Instructions to follow:
Reproduce exactly the lines from the one containing "Unlock This Lesson (973, 542)" through the last line of the data, both ends included.

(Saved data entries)
'''
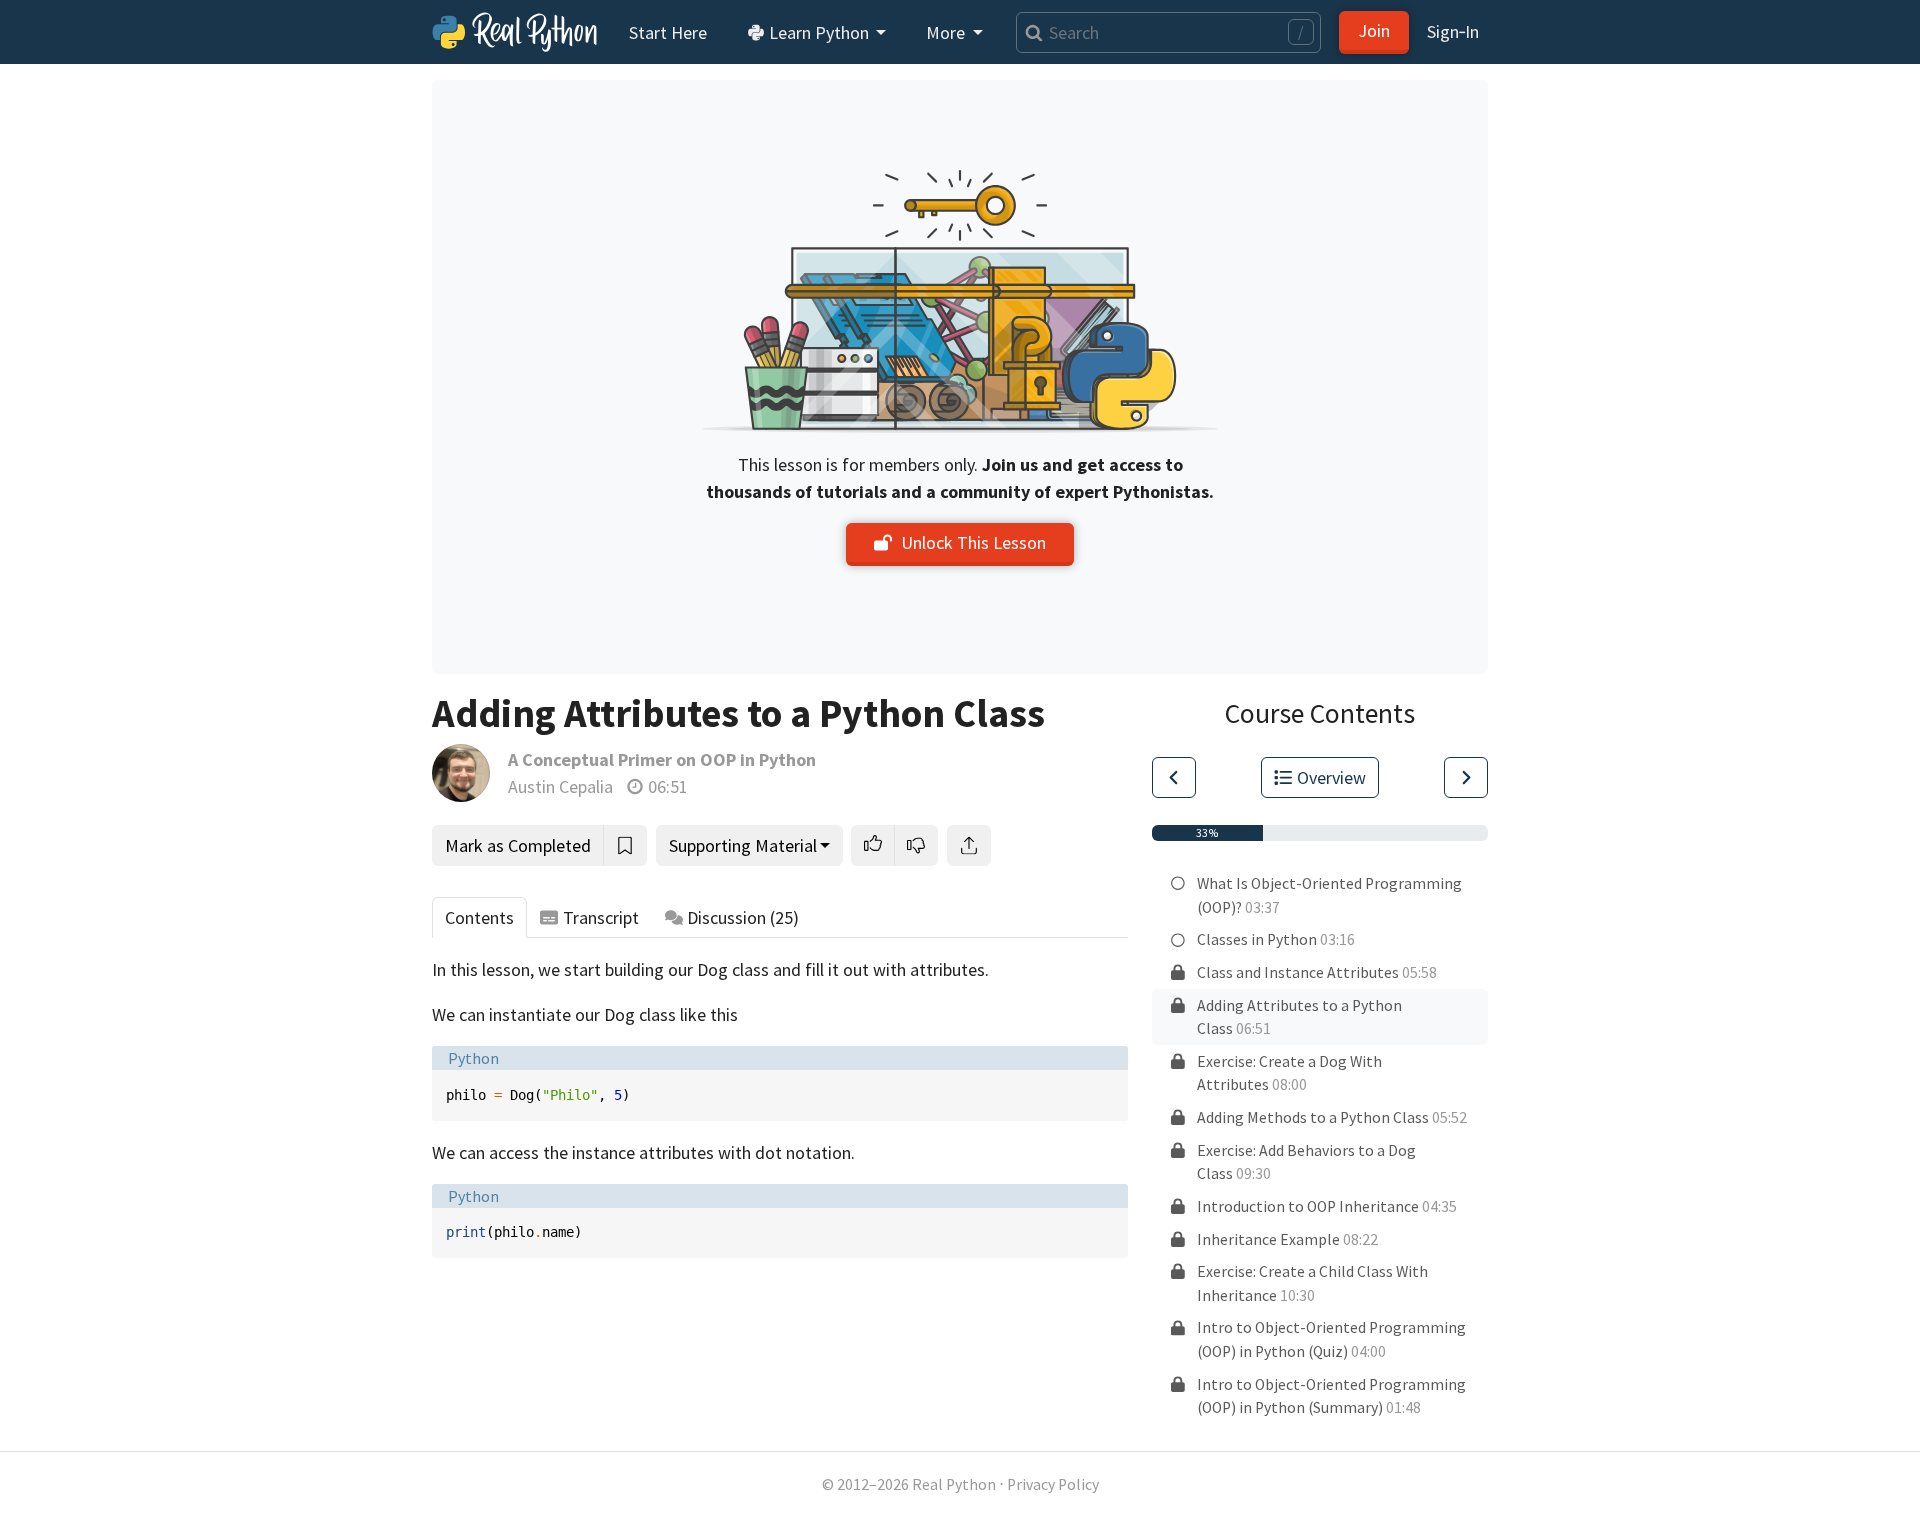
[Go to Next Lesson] (1466, 777)
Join (1374, 30)
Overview (1331, 777)
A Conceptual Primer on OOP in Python (662, 759)
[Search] (1029, 32)
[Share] (969, 845)
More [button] (947, 32)
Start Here (668, 32)
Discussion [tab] (743, 917)
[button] (873, 845)
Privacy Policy (1053, 1484)
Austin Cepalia (560, 786)
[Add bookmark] (625, 845)
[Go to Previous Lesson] (1174, 777)
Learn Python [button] (819, 32)
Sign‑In (1453, 31)
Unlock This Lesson (973, 542)
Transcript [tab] (601, 917)
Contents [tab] (479, 917)
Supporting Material (743, 845)
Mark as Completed (518, 845)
'''
Answer for the task:
Unlock This Lesson (973, 542)
Transcript [tab] (601, 917)
Contents [tab] (479, 917)
Supporting Material (743, 845)
Mark as Completed (518, 845)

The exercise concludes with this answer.